A 30 mètres, de l’autre côté du grillage, le collectif des parents d’élèves du collège de Kwalé et les habitants du quartier ont hissé des tentes pour se protéger de l’averse. Tous sont déterminés à rester devant l’établissement le temps que la préfecture prenne en charge les centaines de personnes installées. La rentrée scolaire est prévue pour lundi prochain, le 27 janvier, et ils ne décolèrent pas. « C’est injuste de mettre ces gens dangereux ici, ce sont des animaux », lance une parent d’élève qui souhaite garder son anonymat, « en plus à Tsoundzou il y a beaucoup d’affrontements, laisser ces gens là, c’est la mort ». « Ils ont déplacé le problème en amenant les gens à Kwalé ! Je ne peux pas laisser mon enfant ici », ajoute un autre parent d’élève, qui ne souhaite pas donner son nom, « on attend une solution, pourquoi pas les loger dans des hôtels ? En tout cas on ne veut pas de violences ».
Et si des deux côtés de la barrière personne ne souhaite que la cour d’école se transforme en bain de sang, 5 jours seulement avant de recevoir des enfants, certains affirment être prêts en cas d’affrontements directs. Lundi soir, dès l’arrivée des bus transportant les personnes en exil au collège, des affrontements ont eu lieu entre des groupes de jeunes et la police et depuis la tension n’est pas retombée.
La nourriture reste bloquée aux abords du collège
Un homme à scooter se rapproche de la grille du collège un sac de riz et quelques provisions entre les jambes. « Je ramène de quoi manger aux personnes à l’intérieur », explique-t-il, trempé par la pluie. Mais très vite les habitants du quartier lui interdisent de livrer la nourriture et l’homme repart dépité. A l’intérieur, certaines personnes n’ont pas mangé depuis trois jours. « Quand on veut sortir pour chercher à manger c’est bloqué, des gens vont mourir à cause de ce barrage », témoigne George, un réfugié venu du Burundi. La plupart des exilés ont peur de sortir de l’enceinte du collège au risque de se faire attaquer.

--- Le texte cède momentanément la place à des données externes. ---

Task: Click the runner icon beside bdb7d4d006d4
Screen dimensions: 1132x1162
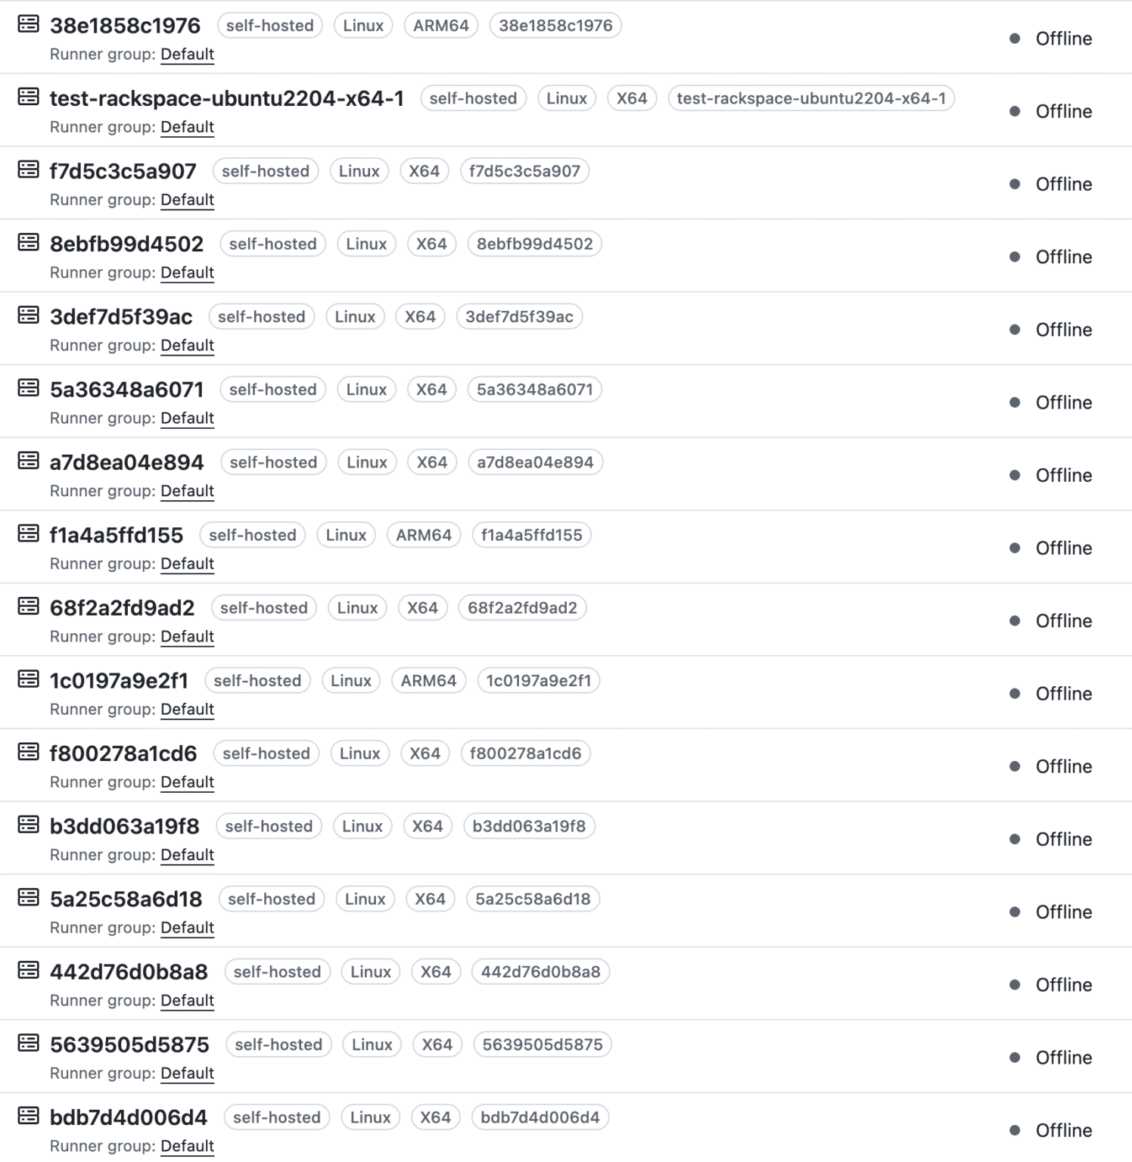Action: click(x=27, y=1117)
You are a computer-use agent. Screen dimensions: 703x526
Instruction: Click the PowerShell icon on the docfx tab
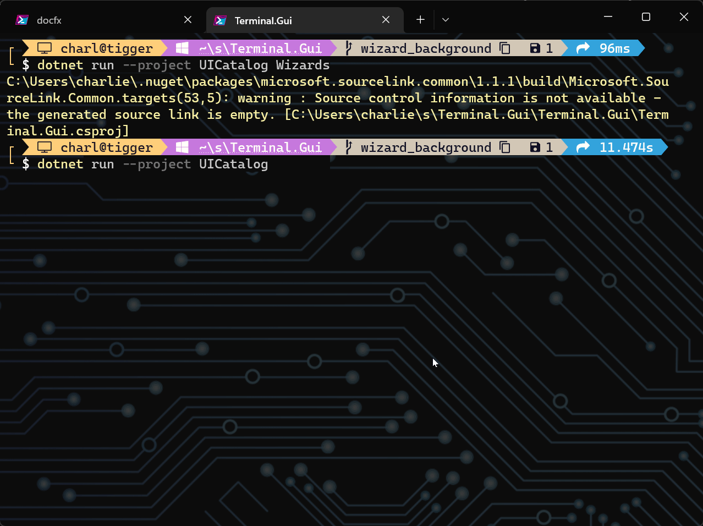coord(21,20)
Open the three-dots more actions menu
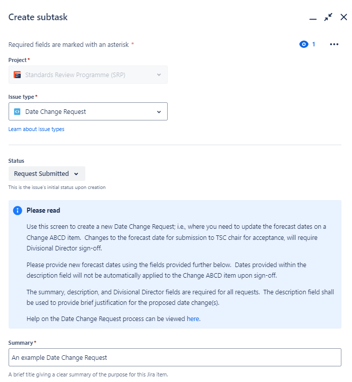 click(334, 44)
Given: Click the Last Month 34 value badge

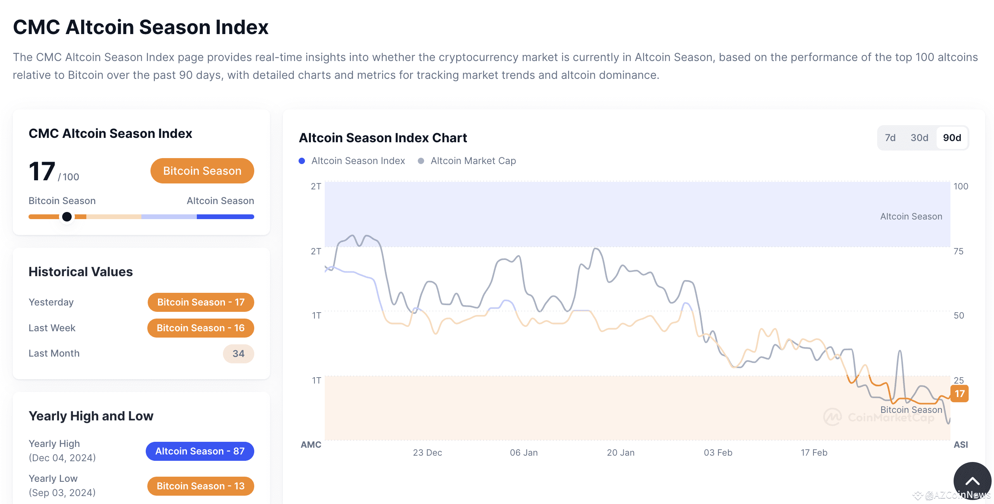Looking at the screenshot, I should coord(238,354).
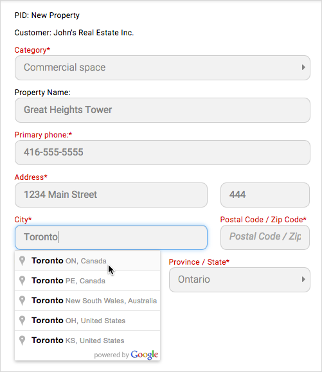
Task: Click the Google logo in suggestions footer
Action: coord(144,355)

Plus loin, à l’entrée du collège de la musique retentit, les membres du collectif des parents d’élèves et des habitants se mettent à danser et chanter sous la pluie devant les banderoles réclamant la reprise de l’établissement. « Je sais que ce n’est pas normal d’être dans le collège« , constate, toujours assise, Déborah Amina Mugabo, « et quand j’entends à l’extérieur les femmes dire que l’éducation de leurs enfants est importante, que la prise en charge médicale de leurs enfants est importante, je veux leur dire que nous aussi on a des enfants, il faut aussi se soucier des enfants d’autrui !”.
Une situation « temporaire »
De son côté la préfecture que nous avons contactée annonce que la situation est « temporaire », sans donner plus d’informations sur une date éventuelle d’évacuation du collège ou sur une solution de relogement. D’autres établissements sont concernés par la présence d’exilés, notamment le lycée professionnel de Kawéni. Ce matin, les personnes installées dans le collège de Passamainty ont été expulsées sans solution de relogement. Reste à voir dans les prochains jours ce qu’il adviendra du collège de Kwalé.